■ Trecho selecionado:
================================

Crise: especialistas dão dicas de como agir de acordo com o perfil do investidor
18h15
SÃO PAULO - E agora, José?, já dizia o poeta. A questão, eternizada na poesia de Carlos Drummond de Andrade, pode simplificar a dúvida de muitos brasileiros diante da crise internacional.
De acordo com o economista Hugo Azevedo, "não é época de ficar brincando com o dinheiro". Mas então, o que fazer quando o assunto é investimento?
Para o professor da Fipecafi (Fundação Instituto de Pesquisas Contábeis, Atuariais e Financeiras), Alexsandro Broedel Lopes, a resposta depende do perfil do investidor. "Mas uma coisa é certa: ninguém tem a menor idéia do que vai acontecer", enfatiza. "Momento é de cautela e conservadorismo", completa.
Os diferentes perfis
Azevedo dividiu os investidores em três tipos diferentes, de acordo com o tempo no mercado. Confira as dicas para cada um dos perfis:
- Veterano na Bolsa
O investidor que já está há bastante tempo no mercado ainda está bem. "Ele comprou as ações quando os preços estavam lá embaixo", afirma Hugo. "Essa pessoa não vai vender, a não ser seja necessário". A dica, neste caso, é considerar o aporte inicial, e não os grandes picos do mercado.

================================

Reproduza o trecho da matéria sobre a crise que começa nas palavras "Crise: especialistas dão" e termina em "assunto é investimento?". Os dados a seguir são um material à parte, sem relação com a matéria.

================================

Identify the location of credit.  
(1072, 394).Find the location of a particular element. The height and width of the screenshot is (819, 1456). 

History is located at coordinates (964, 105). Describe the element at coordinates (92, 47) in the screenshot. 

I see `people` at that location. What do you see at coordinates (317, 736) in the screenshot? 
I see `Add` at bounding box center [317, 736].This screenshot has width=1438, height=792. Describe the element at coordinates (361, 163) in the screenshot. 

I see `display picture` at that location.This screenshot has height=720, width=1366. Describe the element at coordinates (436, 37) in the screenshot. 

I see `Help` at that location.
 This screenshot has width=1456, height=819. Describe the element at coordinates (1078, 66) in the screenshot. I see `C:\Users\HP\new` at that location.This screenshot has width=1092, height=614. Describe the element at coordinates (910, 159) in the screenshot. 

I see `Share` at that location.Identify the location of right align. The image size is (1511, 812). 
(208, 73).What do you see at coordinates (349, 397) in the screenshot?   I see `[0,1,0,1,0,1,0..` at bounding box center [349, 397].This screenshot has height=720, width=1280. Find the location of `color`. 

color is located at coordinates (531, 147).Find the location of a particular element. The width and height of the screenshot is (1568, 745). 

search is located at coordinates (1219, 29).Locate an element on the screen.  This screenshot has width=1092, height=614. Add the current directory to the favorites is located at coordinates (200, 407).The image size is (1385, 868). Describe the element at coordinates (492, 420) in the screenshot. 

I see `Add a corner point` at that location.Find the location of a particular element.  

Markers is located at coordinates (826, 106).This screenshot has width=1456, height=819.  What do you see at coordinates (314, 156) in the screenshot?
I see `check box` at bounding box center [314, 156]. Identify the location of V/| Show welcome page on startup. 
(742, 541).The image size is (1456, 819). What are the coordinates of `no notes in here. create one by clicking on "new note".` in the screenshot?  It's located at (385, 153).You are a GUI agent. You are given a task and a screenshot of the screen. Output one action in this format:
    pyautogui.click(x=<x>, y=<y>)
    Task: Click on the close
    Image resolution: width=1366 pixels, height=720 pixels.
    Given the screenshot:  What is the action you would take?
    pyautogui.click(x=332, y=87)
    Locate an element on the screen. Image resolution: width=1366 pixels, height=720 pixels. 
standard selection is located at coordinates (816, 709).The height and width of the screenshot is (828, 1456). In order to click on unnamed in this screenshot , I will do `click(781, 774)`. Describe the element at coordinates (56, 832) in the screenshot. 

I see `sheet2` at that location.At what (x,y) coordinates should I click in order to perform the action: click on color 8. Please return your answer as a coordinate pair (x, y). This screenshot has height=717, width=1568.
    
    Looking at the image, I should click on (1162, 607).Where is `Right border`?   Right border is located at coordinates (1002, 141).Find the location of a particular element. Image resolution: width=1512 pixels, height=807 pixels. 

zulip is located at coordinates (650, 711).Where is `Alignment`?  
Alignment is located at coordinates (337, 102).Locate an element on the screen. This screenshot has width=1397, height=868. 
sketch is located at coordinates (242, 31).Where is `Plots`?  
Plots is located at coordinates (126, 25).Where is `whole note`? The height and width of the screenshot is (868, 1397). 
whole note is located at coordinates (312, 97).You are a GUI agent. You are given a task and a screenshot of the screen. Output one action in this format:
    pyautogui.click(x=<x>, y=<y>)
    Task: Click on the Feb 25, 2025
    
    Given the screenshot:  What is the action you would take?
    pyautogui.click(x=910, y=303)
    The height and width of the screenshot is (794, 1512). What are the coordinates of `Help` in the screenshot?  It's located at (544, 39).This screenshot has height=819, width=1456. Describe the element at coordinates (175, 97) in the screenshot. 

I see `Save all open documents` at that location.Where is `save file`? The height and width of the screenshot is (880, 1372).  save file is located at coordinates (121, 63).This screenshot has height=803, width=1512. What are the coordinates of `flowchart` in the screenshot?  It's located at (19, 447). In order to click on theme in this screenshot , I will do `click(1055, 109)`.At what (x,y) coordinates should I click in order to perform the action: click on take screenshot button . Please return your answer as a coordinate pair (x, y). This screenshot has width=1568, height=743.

================================

■ Resultado:
Crise: especialistas dão dicas de como agir de acordo com o perfil do investidor
18h15
SÃO PAULO - E agora, José?, já dizia o poeta. A questão, eternizada na poesia de Carlos Drummond de Andrade, pode simplificar a dúvida de muitos brasileiros diante da crise internacional.
De acordo com o economista Hugo Azevedo, "não é época de ficar brincando com o dinheiro". Mas então, o que fazer quando o assunto é investimento?